*** Material supplied

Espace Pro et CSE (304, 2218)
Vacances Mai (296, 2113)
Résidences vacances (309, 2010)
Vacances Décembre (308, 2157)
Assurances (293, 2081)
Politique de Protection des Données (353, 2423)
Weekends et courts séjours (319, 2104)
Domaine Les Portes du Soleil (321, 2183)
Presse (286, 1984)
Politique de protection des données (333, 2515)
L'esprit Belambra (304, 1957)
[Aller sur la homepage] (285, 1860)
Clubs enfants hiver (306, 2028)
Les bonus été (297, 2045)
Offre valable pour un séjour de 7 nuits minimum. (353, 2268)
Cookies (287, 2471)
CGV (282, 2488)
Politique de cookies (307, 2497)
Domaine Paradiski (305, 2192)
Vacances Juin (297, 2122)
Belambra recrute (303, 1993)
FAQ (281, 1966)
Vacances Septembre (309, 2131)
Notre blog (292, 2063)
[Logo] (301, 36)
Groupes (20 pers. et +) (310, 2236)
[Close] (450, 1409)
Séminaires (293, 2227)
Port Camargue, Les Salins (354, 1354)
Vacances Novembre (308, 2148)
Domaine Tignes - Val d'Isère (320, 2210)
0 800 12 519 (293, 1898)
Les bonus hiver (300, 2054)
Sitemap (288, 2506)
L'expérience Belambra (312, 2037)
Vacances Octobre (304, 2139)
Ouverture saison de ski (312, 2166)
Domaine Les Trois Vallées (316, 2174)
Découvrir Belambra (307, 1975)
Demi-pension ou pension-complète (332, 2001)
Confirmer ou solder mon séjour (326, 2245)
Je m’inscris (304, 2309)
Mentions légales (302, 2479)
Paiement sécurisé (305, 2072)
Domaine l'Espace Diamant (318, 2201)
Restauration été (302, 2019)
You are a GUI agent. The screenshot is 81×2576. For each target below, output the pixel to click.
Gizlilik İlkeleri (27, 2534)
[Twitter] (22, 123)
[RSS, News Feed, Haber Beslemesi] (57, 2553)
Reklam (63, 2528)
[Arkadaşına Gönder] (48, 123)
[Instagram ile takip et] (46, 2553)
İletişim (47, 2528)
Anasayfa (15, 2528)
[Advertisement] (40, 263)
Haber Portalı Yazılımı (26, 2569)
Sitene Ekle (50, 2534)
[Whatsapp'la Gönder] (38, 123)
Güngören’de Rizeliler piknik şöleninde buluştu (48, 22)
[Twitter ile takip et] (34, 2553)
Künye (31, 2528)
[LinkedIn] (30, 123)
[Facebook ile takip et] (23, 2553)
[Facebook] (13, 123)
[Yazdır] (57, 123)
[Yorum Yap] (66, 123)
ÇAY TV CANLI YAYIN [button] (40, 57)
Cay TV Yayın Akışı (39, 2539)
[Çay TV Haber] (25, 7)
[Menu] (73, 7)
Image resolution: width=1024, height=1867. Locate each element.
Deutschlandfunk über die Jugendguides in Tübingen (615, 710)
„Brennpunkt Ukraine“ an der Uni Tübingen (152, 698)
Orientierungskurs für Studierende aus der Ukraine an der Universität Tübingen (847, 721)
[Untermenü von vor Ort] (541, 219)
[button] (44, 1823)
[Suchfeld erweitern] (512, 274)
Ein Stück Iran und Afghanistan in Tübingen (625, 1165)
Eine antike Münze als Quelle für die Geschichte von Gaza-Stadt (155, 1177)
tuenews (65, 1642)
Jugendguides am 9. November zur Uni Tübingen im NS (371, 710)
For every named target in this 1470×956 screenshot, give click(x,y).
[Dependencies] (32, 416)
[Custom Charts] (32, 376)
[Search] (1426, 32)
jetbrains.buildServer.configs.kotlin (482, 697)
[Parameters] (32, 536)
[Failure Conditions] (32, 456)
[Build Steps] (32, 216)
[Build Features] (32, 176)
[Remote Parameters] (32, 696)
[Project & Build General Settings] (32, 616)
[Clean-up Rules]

******

* [Problem to work on] Reproduce exactly the entries above, limited to the lines from the one with "Sitene Ekle (50, 2534)" through the one with "[Search] (1426, 32)", both included.

* [Solution to this problem]
Sitene Ekle (50, 2534)
[Whatsapp'la Gönder] (38, 123)
Güngören’de Rizeliler piknik şöleninde buluştu (48, 22)
[Twitter ile takip et] (34, 2553)
Künye (31, 2528)
[LinkedIn] (30, 123)
[Facebook ile takip et] (23, 2553)
[Facebook] (13, 123)
[Yazdır] (57, 123)
[Yorum Yap] (66, 123)
ÇAY TV CANLI YAYIN [button] (40, 57)
Cay TV Yayın Akışı (39, 2539)
[Çay TV Haber] (25, 7)
[Menu] (73, 7)
Image resolution: width=1024, height=1867. Locate each element.
Deutschlandfunk über die Jugendguides in Tübingen (615, 710)
„Brennpunkt Ukraine“ an der Uni Tübingen (152, 698)
Orientierungskurs für Studierende aus der Ukraine an der Universität Tübingen (847, 721)
[Untermenü von vor Ort] (541, 219)
[button] (44, 1823)
[Suchfeld erweitern] (512, 274)
Ein Stück Iran und Afghanistan in Tübingen (625, 1165)
Eine antike Münze als Quelle für die Geschichte von Gaza-Stadt (155, 1177)
tuenews (65, 1642)
Jugendguides am 9. November zur Uni Tübingen im NS (371, 710)
For every named target in this 1470×956 screenshot, give click(x,y).
[Dependencies] (32, 416)
[Custom Charts] (32, 376)
[Search] (1426, 32)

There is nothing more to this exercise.